"Każdego dnia blisko 2,2 tys. dzieci poniżej piątego roku życia umiera na zapalenie płuc, chorobę uleczalną, której w większości przypadków można zapobiec. W walce z nią kluczowe znaczenie ma mocne globalne zaangażowanie i zwiększenie inwestycji" – oceniła dyrektor generalna UNICEF Henrietta H. Fore.

Jej zdaniem ochronne, zapobiegawcze leczenie jest w stanie uratować miliony ludzkich istnień.

Nasilona kampania w sprawie epidemii wiąże się z ustalonym na 12 listopada Światowym Dniem Zapalenia Płuc. Biorą w niej udział ONZ, w tym UNICEF, a także instytucje zaangażowane w pomoc dzieciom i wspólnie wzywają do podjęcia globalnych działań.

Źródła ONZ ostrzegają, że zapalenie płuc zabija więcej dzieci, niż jakakolwiek inna choroba na świecie. Jedno dziecko umiera na nią co 39 sekund. Wciąż brak jednak dostatecznych funduszy na poprawę wskaźników przeżywalności.

"Przez dziesięciolecia wiodącym zabójcą dzieci była zaniedbana choroba, a cenę zapłaciły najbardziej podatne dzieci na świecie. (...) Nadeszła pora, aby rządy, ONZ i agencje multilateralne, firmy i organizacje pozarządowe połączyły siły, aby walczyć z zapaleniem płuc i chronić dzieci" – argumentowała koordynatorka koalicji na rzecz powstrzymania choroby Leith Greenslade.

Według ekspertów pokłosiem "zapomnianej epidemii" jest 15 proc. zgonów dzieci poniżej piątego roku życia. Mimo to na jej zwalczanie przeznacza się jedynie trzy proc. globalnych wydatków na badania nad chorobami zakaźnymi.

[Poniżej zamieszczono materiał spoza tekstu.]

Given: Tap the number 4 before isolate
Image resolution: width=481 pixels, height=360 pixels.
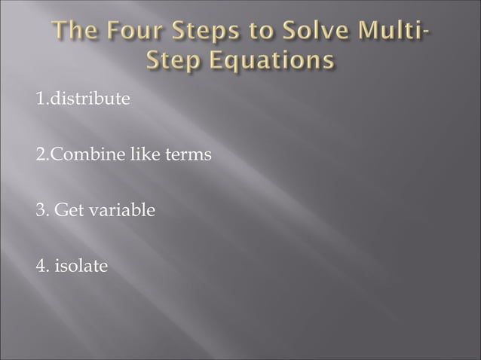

Przyczyną zapalenia płuc mogą być bakterie, wirusy lub grzyby. Gdy płuca dzieci wypełnia ropa i płyn, mają one duże problemy z oddychaniem. Cięższe przypadki wymagają leczenia tlenem. Metoda ta rzadko dostępna jest w najbiedniejszych krajach.

Niezależnie od ubóstwa głównymi czynnikami powodującymi zapadalność na chorobę są brak dostępu do wody pitnej, nieodpowiednia opieka zdrowotna, niedożywienie, a przede wszystkim - zanieczyszczenie powietrza. Przypisuje się mu połowę zgonów związanych z zapaleniem płuc.

Najgorsza sytuacja jest w Nigerii. W ubiegłym roku umarło tam 162 tys. dzieci, czyli ponad 440 dziennie. W Indiach odnotowano 127 tys. zgonów, w Pakistanie 58 tys., w Demokratycznej Republice Konga 40 tys., a w Etiopii 32 tys. W tych pięciu krajach doszło do ponad połowy śmiertelnych przypadków zapalenia płuc zgłoszonych w 2018 roku.

Zgodnie z danymi ONZ na całym świecie 32 proc. dzieci podejrzewanych o chorobę nie trafia do ośrodków zdrowia. Odsetek ten sięga 40 proc. w krajach biednych.

Portal publikujący najważniejsze informacje ze świata medycyny Evereth News przytacza wypowiedź prof. Andrzeja Radzikowskiego z I Katedry Pediatrii Warszawskiego Uniwersytetu Medycznego, który podkreśla znaczenie szczepienia dzieci. Chroni to przed groźnymi infekcjami, jak zakażenia inwazyjne dróg oddechowych, sepsa czy zapalenie opon mózgowych. "Szczepienia mają też dodatkowe korzyści, ponieważ obniżają zapadalność na inne choroby wywoływane przez te drobnoustroje, m.in. nieinwazyjne zapalenie płuc, zapalenie ucha środkowego i bakteryjne zapalenia zatok" – zaznacza naukowiec.

Powołując się na ekspertów, portal podaje, że co roku z powodu zapalenia płuc w Unii Europejskiej traci życie 120 tys. osób, w tym 12 tys. Polaków.